Since Wilson v Bauer Media Pty Ltd was decided, s 35 of the Defamation Act, which imposes a statutory cap has been amended. In Doak v Birks,[4] Gibson DCJ in relation to the corresponding provisions in the amended NSW Act, explained:
Section 35(1) now limits, by a “hard cap”, the maximum amount of damages for non-economic loss that may be awarded in defamation proceedings. Currently, the maximum award is $443,000 from 1 July 2022 (Government Gazette No 250 of 10 June 2022). Section 35(2) of the Act provides that the maximum damages amount is to be awarded only in a most serious case. This provision reflects amendments made to the Act to clarify that the cap on damages for non-economic loss operates as a maximum amount in a scale of damages: Council of Attorney-General Review of the Model Defamation Provisions – Background paper at p 30.

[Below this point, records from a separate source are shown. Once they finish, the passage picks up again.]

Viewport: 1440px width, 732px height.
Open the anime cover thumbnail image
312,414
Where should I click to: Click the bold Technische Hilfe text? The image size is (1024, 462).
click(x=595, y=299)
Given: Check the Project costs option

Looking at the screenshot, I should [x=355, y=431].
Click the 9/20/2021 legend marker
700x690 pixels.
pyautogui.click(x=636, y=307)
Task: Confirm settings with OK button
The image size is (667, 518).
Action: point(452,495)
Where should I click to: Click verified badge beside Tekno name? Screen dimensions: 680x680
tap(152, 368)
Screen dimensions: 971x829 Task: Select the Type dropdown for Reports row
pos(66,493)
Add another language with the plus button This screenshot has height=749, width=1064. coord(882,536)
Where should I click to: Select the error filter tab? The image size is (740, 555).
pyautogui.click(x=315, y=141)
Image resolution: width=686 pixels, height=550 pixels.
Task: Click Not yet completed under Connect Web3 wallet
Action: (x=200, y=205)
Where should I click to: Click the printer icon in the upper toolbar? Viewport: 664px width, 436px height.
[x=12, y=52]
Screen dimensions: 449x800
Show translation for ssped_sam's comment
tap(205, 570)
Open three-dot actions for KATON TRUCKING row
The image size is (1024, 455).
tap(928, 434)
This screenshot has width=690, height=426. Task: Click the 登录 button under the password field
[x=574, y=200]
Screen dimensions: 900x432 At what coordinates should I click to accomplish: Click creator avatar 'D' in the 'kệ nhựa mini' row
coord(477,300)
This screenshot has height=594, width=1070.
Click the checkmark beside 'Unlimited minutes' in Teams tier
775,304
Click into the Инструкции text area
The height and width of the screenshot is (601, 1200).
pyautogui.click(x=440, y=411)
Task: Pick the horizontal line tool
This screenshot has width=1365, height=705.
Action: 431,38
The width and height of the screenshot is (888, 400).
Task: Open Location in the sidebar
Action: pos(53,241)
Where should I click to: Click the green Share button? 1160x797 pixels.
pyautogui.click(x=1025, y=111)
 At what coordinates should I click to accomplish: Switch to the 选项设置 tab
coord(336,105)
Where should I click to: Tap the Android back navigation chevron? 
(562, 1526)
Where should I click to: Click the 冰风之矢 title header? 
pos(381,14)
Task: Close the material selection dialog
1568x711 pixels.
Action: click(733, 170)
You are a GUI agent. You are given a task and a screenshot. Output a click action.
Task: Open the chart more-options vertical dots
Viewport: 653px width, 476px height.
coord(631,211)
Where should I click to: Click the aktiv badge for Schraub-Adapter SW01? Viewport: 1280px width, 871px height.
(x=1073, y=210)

Sections 35(2A) and (2B) were introduced as part of the amendments made to the Act by reason of the decision in Bauer Media Pty Ltd v Wilson (No 2) [2018] VSCA 154, to clarify that the cap is applicable regardless of whether aggravated damages are awarded or not. However, s 35(2A) of the Act provides that the maximum damages amount in s 35(1) of the Act does not limit the Court’s power to award aggravated damages if an award of aggravated damages is warranted in the circumstances.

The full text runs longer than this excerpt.